FMR’s request for no-action relief refers to discussions with Audit Firms about the “scope of their lending relationships,” and identifies “one or more of the following circumstances, each of which could have potential implications under the Loan Provision” (collectively, Lending Relationships):
- An institution that has a lending relationship with an Audit Firm holds of record, for the benefit of its clients or customers (for example, as an omnibus account holder or custodian), more than 10% of the shares of a Fidelity Entity;
- An insurance company that has a lending relationship with an Audit Firm holds more than 10% of the shares of a Fidelity Entity (in this case, a Fidelity registered fund) in separate accounts that it maintains on behalf of its insurance contract holders;
- An institution that has a lending relationship with an Audit Firm acts as an authorized participant or market maker to a Fidelity exchange-traded fund and holds of record or beneficially more than 10% of the shares of a Fidelity Entity.
The No-Action Relief
As noted, the SEC staff provided temporary no-action relief to a Fidelity Entity that employs an Audit Firm that has a Lending Relationship causing non-compliance with the Loan Provision.

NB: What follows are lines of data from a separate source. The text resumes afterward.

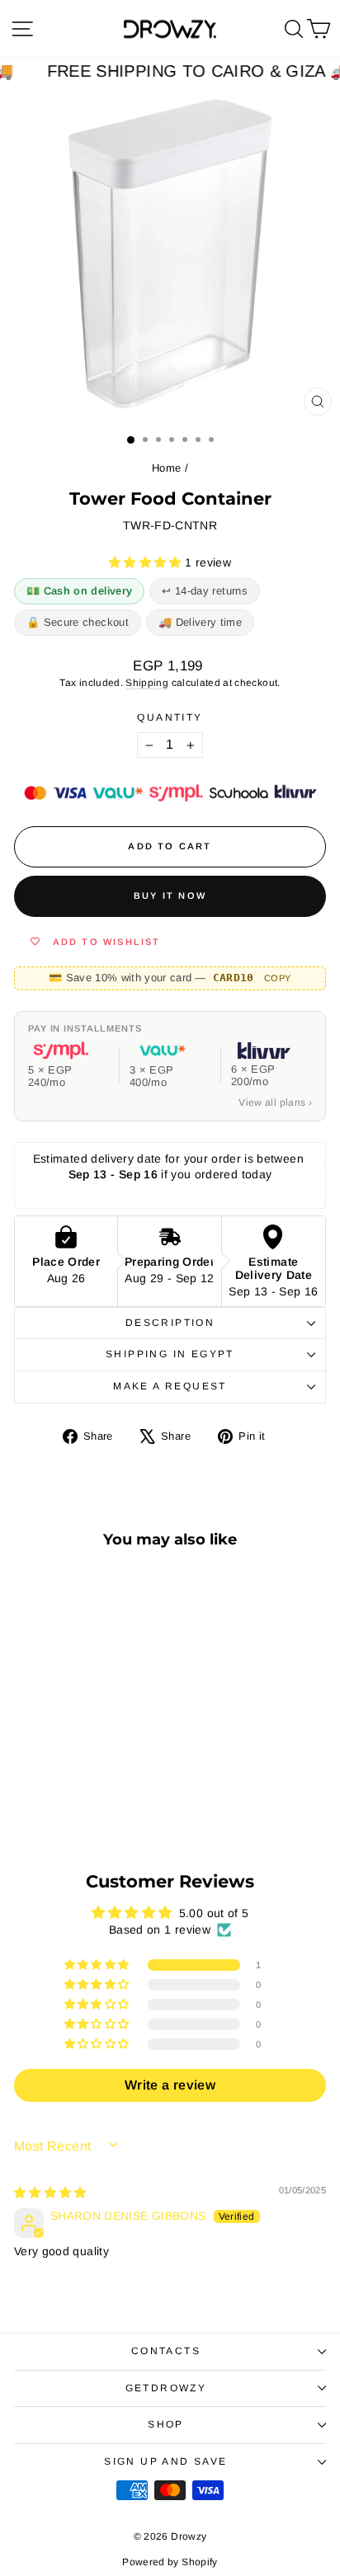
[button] (147, 562)
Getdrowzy (166, 2388)
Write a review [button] (170, 2085)
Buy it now (170, 895)
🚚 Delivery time (200, 622)
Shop (166, 2424)
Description (170, 1322)
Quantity (169, 717)
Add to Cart (73, 1784)
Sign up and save (165, 2461)
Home (166, 468)
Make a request (170, 1386)
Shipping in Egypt (170, 1354)
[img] (50, 2192)
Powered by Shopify (169, 2562)
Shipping (146, 683)
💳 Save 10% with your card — (170, 977)
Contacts (166, 2351)
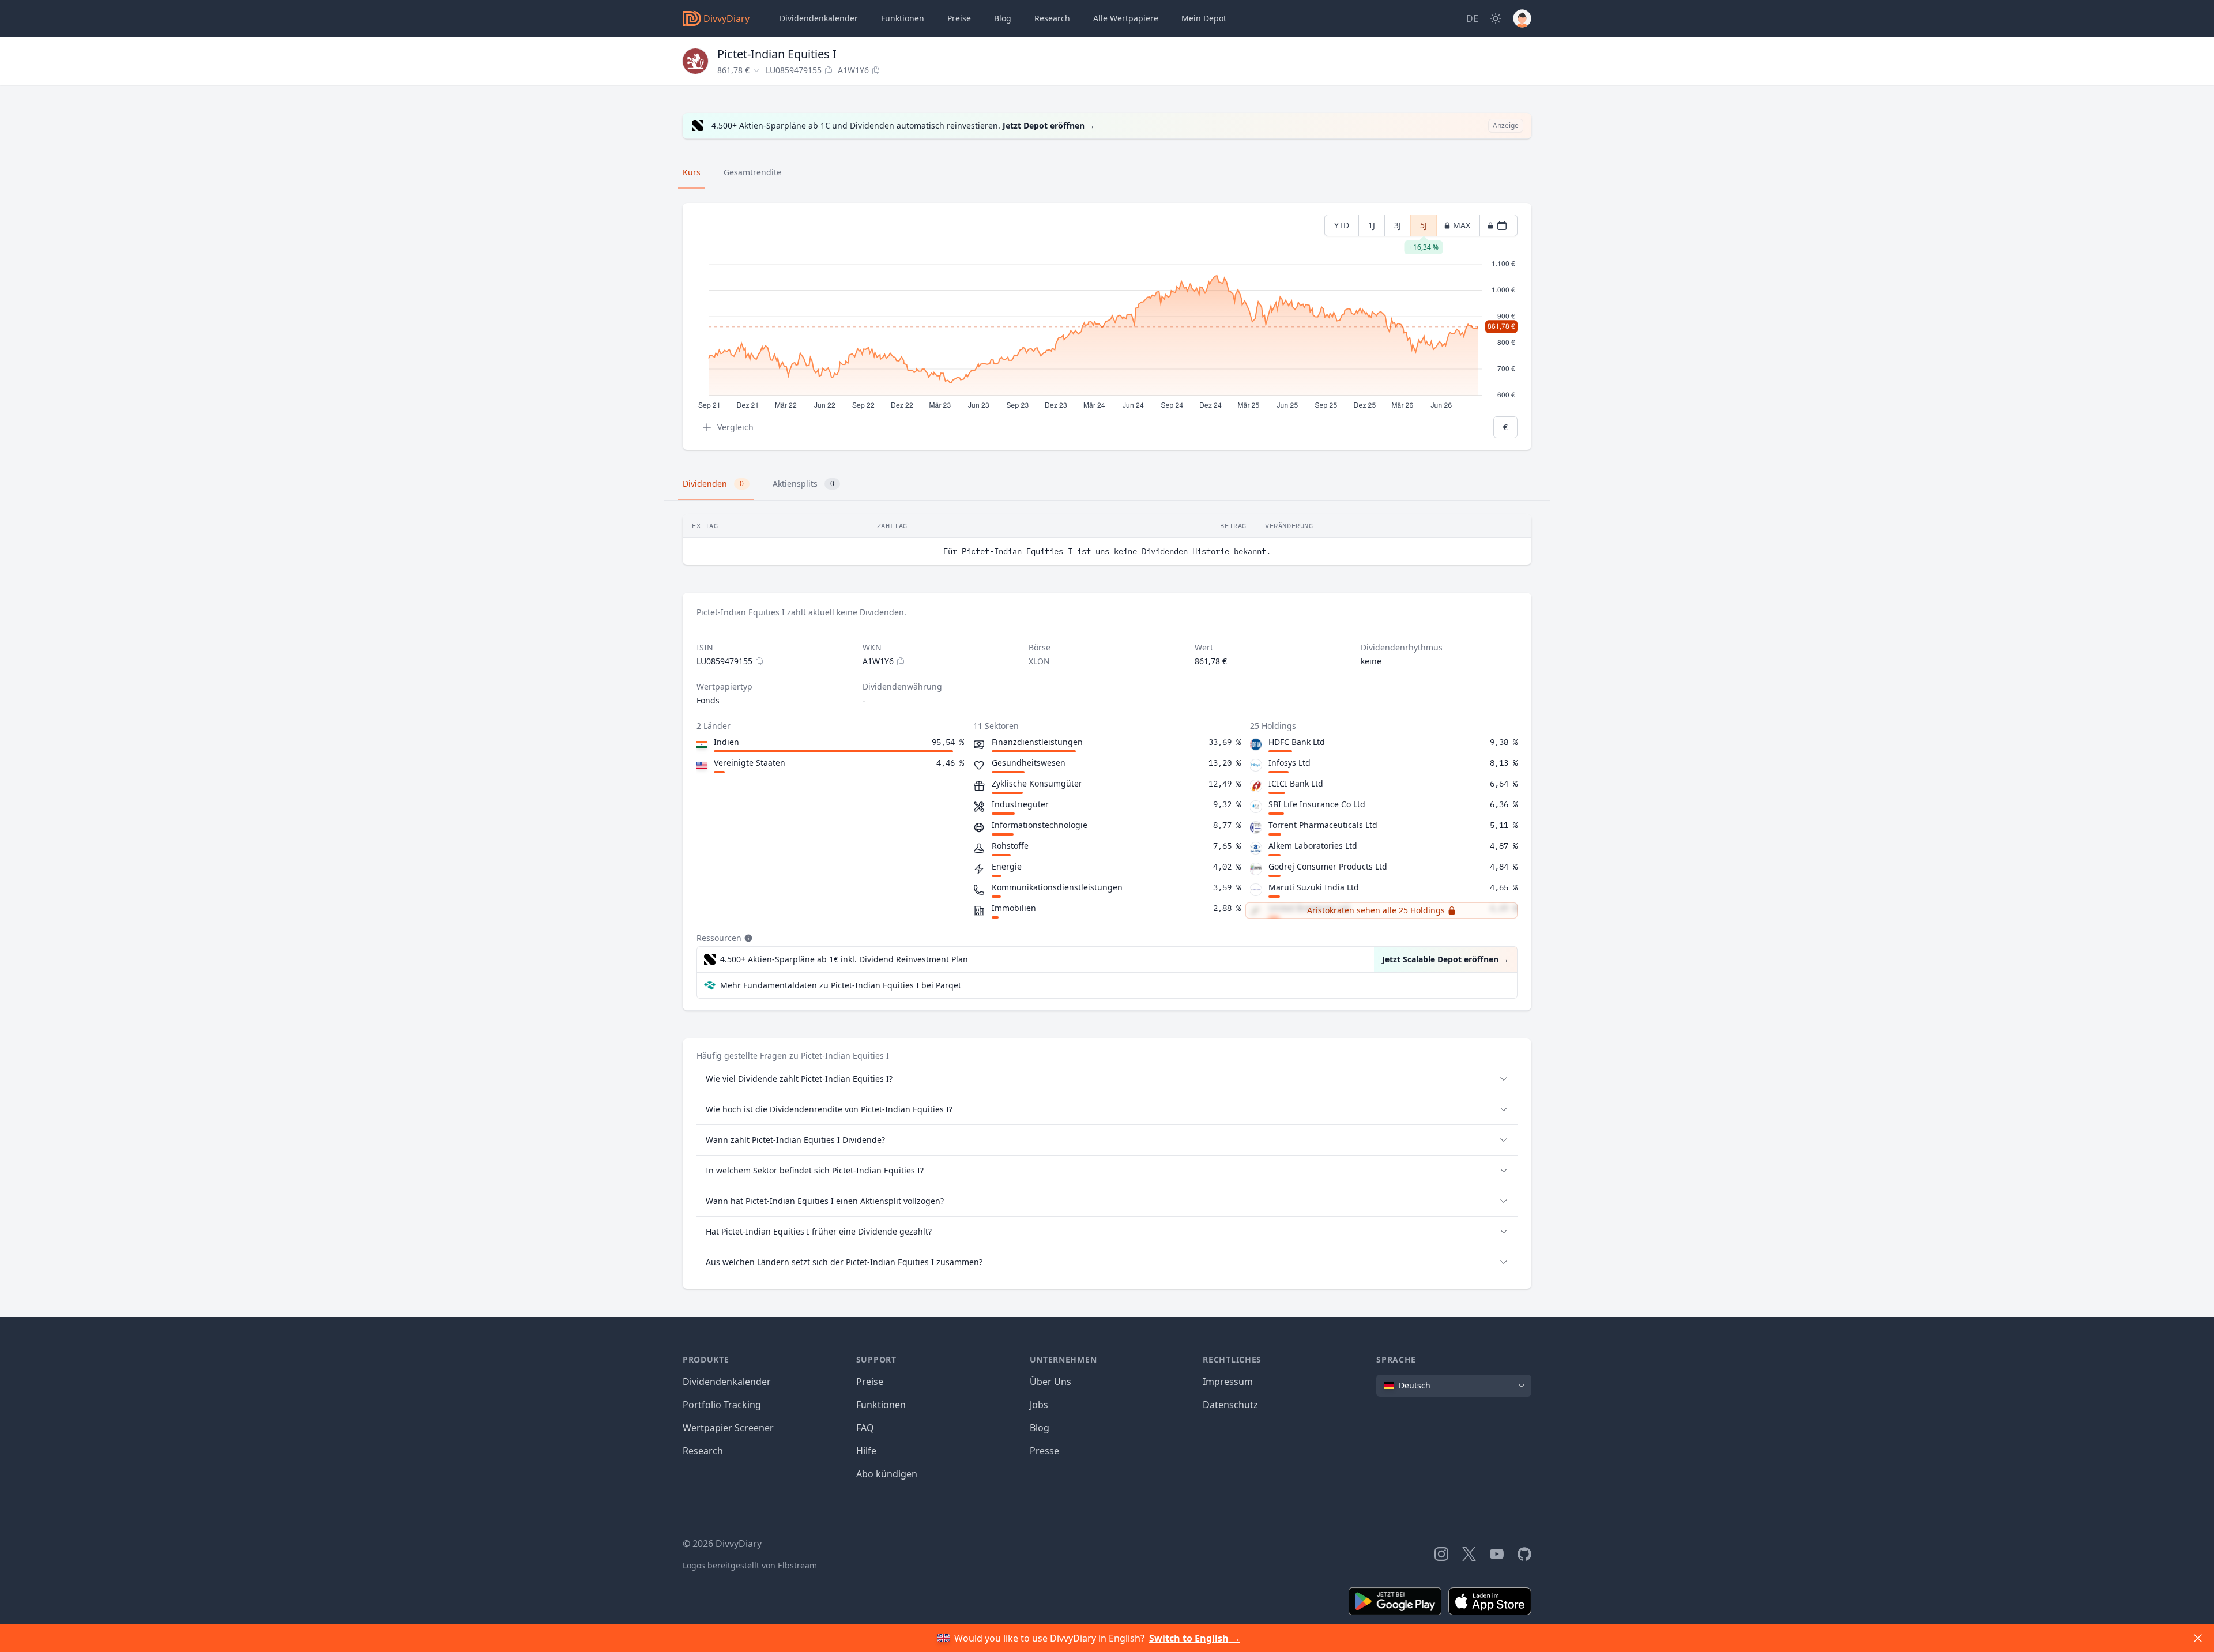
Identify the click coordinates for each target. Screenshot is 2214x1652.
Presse (1044, 1450)
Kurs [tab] (692, 172)
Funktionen (902, 18)
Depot (1203, 18)
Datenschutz (1230, 1404)
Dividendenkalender (819, 18)
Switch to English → (1194, 1638)
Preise (959, 18)
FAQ (865, 1427)
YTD (1341, 225)
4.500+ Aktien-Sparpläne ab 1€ (844, 959)
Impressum (1228, 1381)
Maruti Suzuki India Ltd (1313, 887)
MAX (1461, 225)
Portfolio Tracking (722, 1404)
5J (1423, 228)
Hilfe (866, 1450)
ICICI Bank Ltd (1295, 783)
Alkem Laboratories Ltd (1312, 845)
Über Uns (1050, 1381)
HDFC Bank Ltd (1296, 741)
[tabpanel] (1107, 326)
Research (703, 1450)
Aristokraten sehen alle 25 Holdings (1376, 910)
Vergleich (735, 427)
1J (1371, 225)
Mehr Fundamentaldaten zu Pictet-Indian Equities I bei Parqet (840, 985)
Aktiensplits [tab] (803, 483)
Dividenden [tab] (713, 483)
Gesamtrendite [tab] (752, 172)
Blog (1039, 1427)
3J (1397, 225)
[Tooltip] (747, 938)
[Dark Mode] (1495, 18)
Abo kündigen (886, 1473)
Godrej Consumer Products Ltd (1327, 866)
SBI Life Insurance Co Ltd (1316, 804)
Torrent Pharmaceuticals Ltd (1322, 824)
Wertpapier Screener (728, 1427)
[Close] (2197, 1638)
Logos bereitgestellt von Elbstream (750, 1565)
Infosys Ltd (1289, 762)
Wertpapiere (1125, 18)
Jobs (1039, 1404)
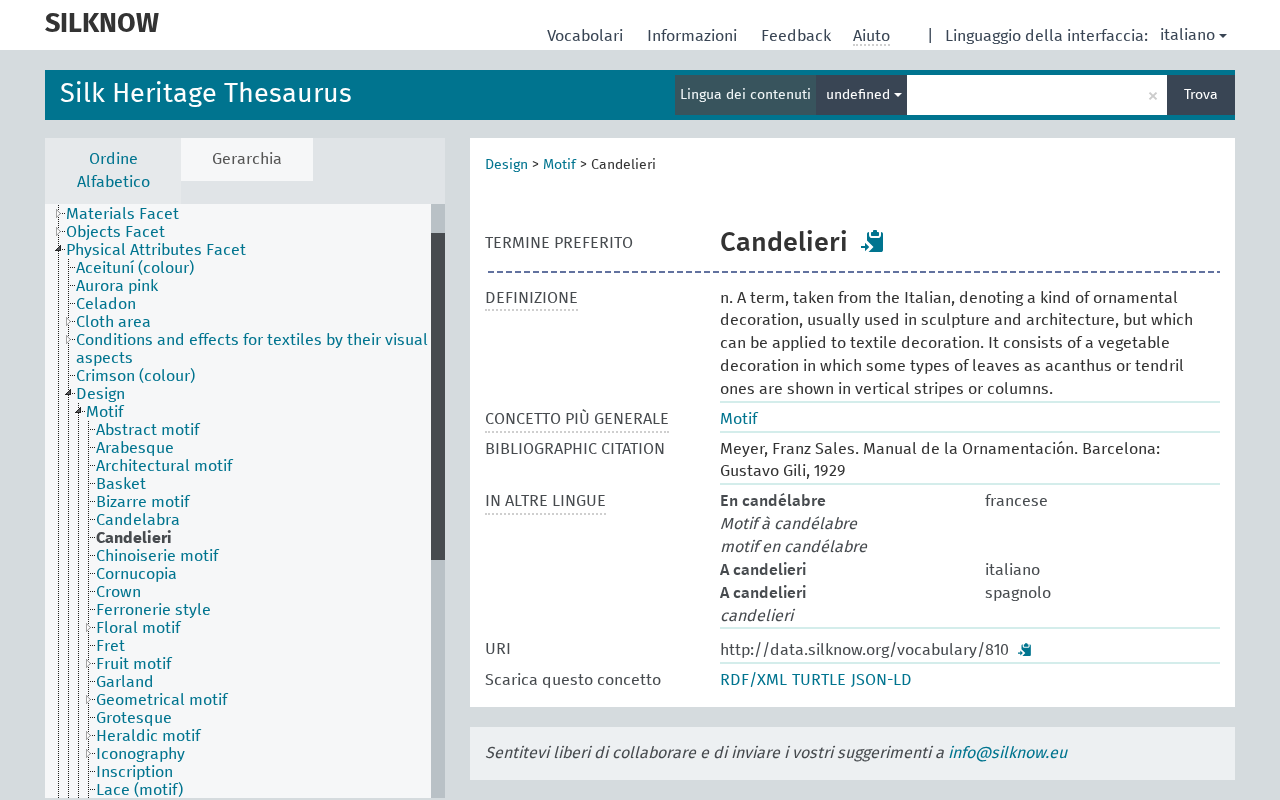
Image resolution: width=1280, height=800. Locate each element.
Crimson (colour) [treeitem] (135, 376)
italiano (1187, 35)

The SEC staff conditioned its temporary no-action assurance on the following requirements:
- the Audit Firm has complied with Public Company Accounting Oversight Board (PCAOB) Rule 3526(b)(1) and (2) (the provision governing independence communications), or, with respect to any Fidelity Entity to which Rule 3526 does not apply, has provided substantially equivalent communications;
- the non-compliance of the Audit Firm is with respect to the Lending Relationships; and
- notwithstanding such non-compliance, the Audit Firm has concluded that it is objective and impartial with respect to the issues encompassed within its engagement.
In granting this no-action relief, the SEC staff cited the Audit Firm’s representation to FMR that, notwithstanding the Firm’s non-compliance with the Loan Provision due to a Lending Relationship, following an evaluation of the impact of this lending relationship on its independence, the Audit Firm has been able to maintain its impartiality and objectivity with respect to the planning for and execution of the Fidelity funds’ audits, emphasizing, among other things, that the institution with which it has a lending relationship is not able to impact the impartiality of the Audit Firm or assert any influence over the Fidelity fund whose shares the institution owned or its investment adviser. Also important to the SEC staff in this regard was FMR’s representation that “those responsible for the oversight of the Fidelity Funds have not reached a different conclusion with respect to the Audit Firm’s objectivity and impartiality.”
Notably, the no-action letter indicates that more stringent requirements are needed in connection with certain shareholder votes. If shareholders are voting on: (1) the election of trustees or directors; (2) the appointment of an independent auditor; or (3) “other matters that similarly could influence the objectivity and impartiality of the independent auditor,” the Fidelity Entity must make “reasonable inquiry” as of the record date of the shareholder meeting regarding the impact of the Loan Provision. Reasonable inquiry could include the review of available ownership records and contacting applicable owners to inquire whether a lending institution in a Lending Relationship owns of record or beneficially more than 10% of the shares of a Fidelity Entity. FMR represented that if the reasonable inquiry reveals that an institution in a Lending Relationship can exercise discretionary voting authority with respect to at least 10% of the Fidelity Entity’s shares, the Fidelity Entity would not rely on the relief granted by the staff in the no-action letter and would instead take “other appropriate action, consistent with its obligations under the federal securities laws.”
The SEC staff concluded that it would not object to a Fidelity Entity relying on an audit opinion from an Audit Firm “that has identified a failure” to comply with the Loan Provision, “where the failure to comply with the Loan Provision is limited to the Lending Relationships, including making a reasonable inquiry, as described within this letter and where the Audit Firm’s judgment remains objective and impartial.”